◆ Material to process ◆
□ □ □ □ □

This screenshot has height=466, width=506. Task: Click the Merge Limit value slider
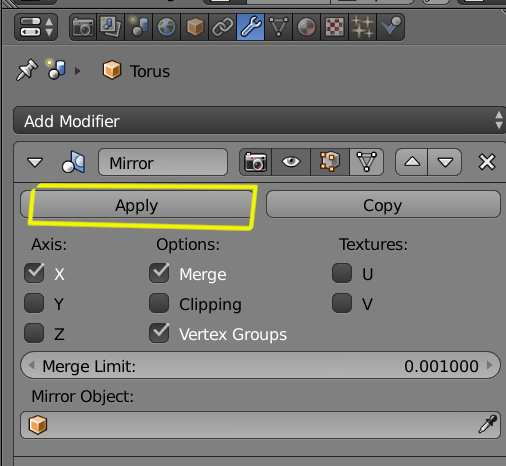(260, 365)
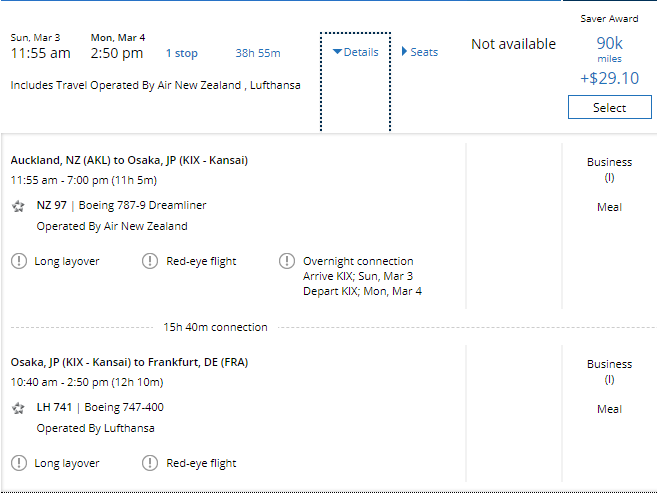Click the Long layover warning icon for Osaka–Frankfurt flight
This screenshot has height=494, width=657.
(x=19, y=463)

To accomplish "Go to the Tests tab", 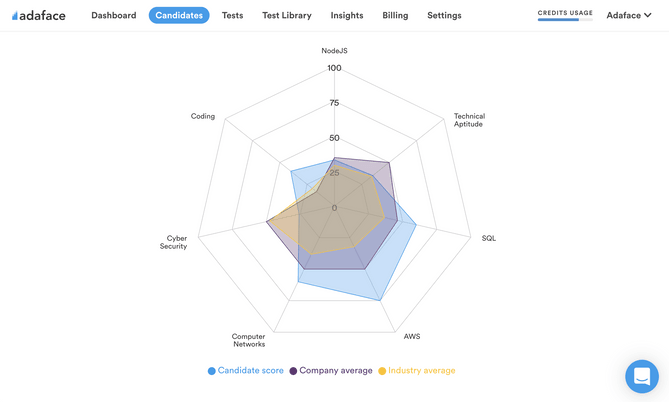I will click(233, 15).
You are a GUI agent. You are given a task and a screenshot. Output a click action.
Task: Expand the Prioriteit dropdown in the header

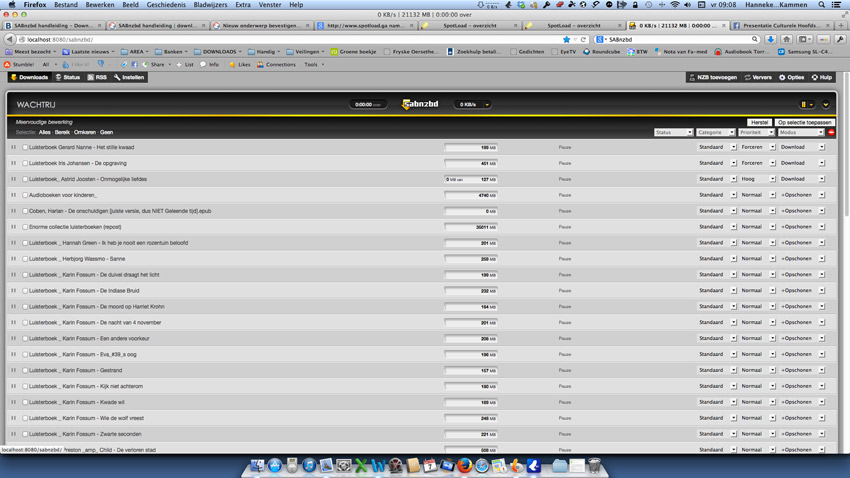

□ □ □ □ □

◆ Exercise goal ◆
Return every line of the records above that contains the word "This", matching case exactly.

◆ The reply ◆
This screenshot has height=466, width=506. Task: Click the Merge Limit value slider
This screenshot has height=494, width=657.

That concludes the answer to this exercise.